Gisele Truzzi, advogada especialista em direito digital e segurança da informação, compartilha da mesma visão. “Como toda tecnologia e ferramenta, não acredito que seja possível demonizar ou santificar a IA, já que quem vai definir a sua função é o próprio usuário”, afirma ao NeoFeed. “A tecnologia é incrível e veio para nos ajudar, mas é preciso ter parâmetros e não usá-la de olhos fechados.”

Não se tem ao certo quem cunhou o termo "vegano de IA". O que se sabe é que ele começou a pipocar em seminários de tecnologia no fim do ano passado. Ou seja, o conceito é recentíssimo.

E aqui?

Por enquanto, o Brasil segue entre os maiores usuários da inteligência artificial no mundo.
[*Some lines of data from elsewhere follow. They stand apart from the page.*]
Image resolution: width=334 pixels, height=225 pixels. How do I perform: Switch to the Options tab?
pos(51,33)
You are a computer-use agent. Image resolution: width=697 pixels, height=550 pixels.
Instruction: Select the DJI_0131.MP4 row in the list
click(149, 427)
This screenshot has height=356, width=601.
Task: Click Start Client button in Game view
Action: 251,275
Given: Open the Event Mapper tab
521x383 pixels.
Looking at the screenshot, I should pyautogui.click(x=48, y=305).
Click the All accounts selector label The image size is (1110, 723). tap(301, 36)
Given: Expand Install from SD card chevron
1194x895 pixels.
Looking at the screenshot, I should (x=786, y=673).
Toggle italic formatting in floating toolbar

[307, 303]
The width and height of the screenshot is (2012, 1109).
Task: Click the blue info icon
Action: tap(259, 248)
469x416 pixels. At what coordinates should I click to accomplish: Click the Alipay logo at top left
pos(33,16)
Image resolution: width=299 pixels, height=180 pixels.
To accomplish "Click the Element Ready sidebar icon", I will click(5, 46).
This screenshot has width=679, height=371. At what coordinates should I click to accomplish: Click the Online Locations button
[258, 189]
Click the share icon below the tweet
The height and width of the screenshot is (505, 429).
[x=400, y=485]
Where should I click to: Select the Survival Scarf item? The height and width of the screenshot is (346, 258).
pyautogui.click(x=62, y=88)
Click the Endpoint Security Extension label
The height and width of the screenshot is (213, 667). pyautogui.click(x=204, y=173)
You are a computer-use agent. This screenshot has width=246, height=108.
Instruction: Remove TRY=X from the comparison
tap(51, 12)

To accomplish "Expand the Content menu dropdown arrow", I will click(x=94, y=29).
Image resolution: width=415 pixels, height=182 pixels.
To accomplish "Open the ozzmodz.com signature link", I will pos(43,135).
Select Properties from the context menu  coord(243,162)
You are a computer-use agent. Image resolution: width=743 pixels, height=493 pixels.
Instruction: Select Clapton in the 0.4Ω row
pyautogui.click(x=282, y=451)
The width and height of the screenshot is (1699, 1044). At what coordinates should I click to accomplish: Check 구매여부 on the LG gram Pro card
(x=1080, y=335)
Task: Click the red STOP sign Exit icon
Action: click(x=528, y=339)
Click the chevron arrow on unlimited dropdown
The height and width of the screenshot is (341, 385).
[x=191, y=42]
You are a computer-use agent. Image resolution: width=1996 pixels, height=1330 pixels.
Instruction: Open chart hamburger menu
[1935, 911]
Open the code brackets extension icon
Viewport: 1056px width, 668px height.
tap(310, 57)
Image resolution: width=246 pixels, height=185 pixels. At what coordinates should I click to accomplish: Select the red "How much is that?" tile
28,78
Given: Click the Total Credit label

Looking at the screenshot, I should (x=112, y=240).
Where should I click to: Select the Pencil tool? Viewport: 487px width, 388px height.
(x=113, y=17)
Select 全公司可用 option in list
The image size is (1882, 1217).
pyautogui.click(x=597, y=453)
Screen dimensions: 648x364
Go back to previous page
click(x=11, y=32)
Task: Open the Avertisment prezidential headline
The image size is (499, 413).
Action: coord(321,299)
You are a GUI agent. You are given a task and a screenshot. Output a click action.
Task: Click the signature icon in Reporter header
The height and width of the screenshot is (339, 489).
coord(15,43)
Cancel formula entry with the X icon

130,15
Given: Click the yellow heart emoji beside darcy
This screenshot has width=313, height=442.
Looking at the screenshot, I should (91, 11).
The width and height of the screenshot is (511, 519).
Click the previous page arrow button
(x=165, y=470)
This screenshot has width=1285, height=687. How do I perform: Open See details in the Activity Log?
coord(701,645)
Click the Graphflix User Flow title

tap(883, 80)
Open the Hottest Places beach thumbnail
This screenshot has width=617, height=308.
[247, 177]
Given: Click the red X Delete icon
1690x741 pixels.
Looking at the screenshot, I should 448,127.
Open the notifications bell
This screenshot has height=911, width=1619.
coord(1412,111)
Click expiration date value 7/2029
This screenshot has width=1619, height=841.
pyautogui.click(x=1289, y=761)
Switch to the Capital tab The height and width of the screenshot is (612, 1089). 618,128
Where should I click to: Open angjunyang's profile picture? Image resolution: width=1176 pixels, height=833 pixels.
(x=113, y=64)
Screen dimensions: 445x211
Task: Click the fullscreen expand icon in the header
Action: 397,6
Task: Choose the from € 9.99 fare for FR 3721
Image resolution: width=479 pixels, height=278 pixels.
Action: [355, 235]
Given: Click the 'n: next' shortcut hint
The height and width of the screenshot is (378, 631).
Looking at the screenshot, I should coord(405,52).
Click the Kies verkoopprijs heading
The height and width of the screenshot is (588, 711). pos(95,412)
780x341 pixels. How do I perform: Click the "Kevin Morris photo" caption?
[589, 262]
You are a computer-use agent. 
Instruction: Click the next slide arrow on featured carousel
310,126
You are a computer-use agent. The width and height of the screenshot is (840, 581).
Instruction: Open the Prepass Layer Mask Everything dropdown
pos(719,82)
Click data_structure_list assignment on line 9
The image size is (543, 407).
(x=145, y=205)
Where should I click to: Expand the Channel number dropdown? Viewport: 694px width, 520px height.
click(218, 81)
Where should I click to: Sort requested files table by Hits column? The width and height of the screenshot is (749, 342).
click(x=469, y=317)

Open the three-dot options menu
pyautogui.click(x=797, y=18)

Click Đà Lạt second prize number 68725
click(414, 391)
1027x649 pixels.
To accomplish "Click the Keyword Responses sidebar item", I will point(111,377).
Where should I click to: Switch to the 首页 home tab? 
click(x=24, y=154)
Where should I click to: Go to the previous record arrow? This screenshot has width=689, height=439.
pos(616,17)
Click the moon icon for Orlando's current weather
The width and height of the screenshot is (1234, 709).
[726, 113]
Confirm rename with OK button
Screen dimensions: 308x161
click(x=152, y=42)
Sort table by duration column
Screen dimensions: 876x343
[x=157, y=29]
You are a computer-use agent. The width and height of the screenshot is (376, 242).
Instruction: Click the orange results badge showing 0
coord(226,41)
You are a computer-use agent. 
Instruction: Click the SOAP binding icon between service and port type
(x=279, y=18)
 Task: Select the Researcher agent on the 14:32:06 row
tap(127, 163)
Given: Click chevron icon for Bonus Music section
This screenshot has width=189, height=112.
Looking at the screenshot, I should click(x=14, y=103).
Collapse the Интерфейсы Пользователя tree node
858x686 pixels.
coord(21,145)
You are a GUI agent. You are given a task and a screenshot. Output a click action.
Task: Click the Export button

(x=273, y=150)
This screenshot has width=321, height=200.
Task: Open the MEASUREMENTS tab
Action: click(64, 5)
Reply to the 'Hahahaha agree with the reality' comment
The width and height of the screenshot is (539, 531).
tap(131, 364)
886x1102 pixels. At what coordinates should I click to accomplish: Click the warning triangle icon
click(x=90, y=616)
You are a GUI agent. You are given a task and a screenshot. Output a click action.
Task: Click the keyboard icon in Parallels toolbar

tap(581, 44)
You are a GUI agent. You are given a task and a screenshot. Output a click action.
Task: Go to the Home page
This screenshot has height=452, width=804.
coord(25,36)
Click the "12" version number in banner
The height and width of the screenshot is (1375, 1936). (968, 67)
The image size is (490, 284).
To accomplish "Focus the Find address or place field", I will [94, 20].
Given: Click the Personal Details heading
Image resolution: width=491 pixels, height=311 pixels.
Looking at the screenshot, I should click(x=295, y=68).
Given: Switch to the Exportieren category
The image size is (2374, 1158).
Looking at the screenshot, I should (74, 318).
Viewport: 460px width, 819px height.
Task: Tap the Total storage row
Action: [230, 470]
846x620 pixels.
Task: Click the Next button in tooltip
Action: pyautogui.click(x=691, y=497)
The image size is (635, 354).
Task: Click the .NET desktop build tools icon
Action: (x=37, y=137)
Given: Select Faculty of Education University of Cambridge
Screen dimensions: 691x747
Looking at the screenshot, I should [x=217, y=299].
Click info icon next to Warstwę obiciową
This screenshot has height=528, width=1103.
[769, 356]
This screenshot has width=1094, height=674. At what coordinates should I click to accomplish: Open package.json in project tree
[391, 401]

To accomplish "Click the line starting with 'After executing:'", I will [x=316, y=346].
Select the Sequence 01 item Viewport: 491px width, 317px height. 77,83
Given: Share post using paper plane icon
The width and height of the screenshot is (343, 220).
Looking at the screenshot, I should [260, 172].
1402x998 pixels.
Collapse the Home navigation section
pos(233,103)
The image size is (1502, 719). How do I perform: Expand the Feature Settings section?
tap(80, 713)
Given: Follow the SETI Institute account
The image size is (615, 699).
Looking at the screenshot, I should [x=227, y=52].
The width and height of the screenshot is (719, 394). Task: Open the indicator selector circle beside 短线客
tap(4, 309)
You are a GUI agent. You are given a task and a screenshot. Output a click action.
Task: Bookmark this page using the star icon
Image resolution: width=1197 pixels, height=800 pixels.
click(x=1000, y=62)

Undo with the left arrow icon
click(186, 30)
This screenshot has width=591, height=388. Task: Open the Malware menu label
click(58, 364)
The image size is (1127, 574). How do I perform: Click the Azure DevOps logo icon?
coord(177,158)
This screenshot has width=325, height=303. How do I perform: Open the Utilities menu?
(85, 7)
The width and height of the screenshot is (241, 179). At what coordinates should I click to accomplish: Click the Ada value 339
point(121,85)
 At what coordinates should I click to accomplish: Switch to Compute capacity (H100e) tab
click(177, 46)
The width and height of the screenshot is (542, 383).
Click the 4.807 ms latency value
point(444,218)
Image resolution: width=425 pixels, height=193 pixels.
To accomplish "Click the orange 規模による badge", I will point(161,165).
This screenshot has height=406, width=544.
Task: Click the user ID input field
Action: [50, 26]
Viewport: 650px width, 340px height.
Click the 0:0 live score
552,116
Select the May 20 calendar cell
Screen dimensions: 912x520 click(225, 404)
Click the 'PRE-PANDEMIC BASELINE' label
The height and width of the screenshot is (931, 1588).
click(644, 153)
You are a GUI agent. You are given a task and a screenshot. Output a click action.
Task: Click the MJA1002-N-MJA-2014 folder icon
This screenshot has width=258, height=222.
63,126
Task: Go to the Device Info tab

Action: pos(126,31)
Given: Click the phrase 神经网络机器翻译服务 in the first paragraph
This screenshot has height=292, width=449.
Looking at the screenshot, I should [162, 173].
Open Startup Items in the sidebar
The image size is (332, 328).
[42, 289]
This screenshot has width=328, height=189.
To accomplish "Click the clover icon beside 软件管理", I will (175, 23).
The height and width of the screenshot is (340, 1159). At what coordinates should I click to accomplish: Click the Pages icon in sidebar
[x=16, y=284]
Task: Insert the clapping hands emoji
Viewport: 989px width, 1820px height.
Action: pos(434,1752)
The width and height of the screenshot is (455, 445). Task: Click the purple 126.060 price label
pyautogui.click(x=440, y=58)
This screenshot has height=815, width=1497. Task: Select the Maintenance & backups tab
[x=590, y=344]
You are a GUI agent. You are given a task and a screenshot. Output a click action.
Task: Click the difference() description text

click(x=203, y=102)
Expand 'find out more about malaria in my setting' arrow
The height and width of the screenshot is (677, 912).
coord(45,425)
Segundo um levantamento da OpenAI, dona do ChatGPT, o País é o terceiro maior consumidor da plataforma. Por aqui, são enviadas cerca de 140 milhões de mensagens diárias para o chatbot, ficando atrás apenas dos Estados Unidos e Índia.

O estudo da KPMG mostra dados semelhantes, que destacam a diferença entre os hemisférios Sul e Norte quando o assunto é adoção da IA.

“Há diferenças notáveis entre países com economias avançadas e emergentes: pessoas em economias emergentes relatam maior confiança, aceitação e adoção da IA, níveis mais altos de letramento e mais benefícios concretos obtidos com a IA”, lê-se na pesquisa da consultoria. “Isso pode ser explicado, em parte, pelo papel cada vez mais importante que as tecnologias emergentes e transformadoras desempenham no desenvolvimento econômico desses países”.

Para Ricardo Santana, sócio-líder de análise de dados, automação e inteligência artificial da KPMG no Brasil, isso também se torna um problema, a partir do momento que as pessoas perdem o senso crítico sobre o que pode ou não ser compartilhado com as plataformas de IA.

“O brasileiro tem enxergado a IA como meio de produtividade e eficiência, não o contrário, o que evita a criação de comunidades anti-tecnologia. Além disso, nós não vivemos grandes demissões ocasionadas pela IA, o que facilita essa visão positiva”, explica Santana, ao NeoFeed.

Porém, essa situação pode mudar na próxima década: “Quando vier a IA física, com robôs e máquinas automatizadas, talvez a gente sinta mais esse impacto e exista um movimento anti-IA”.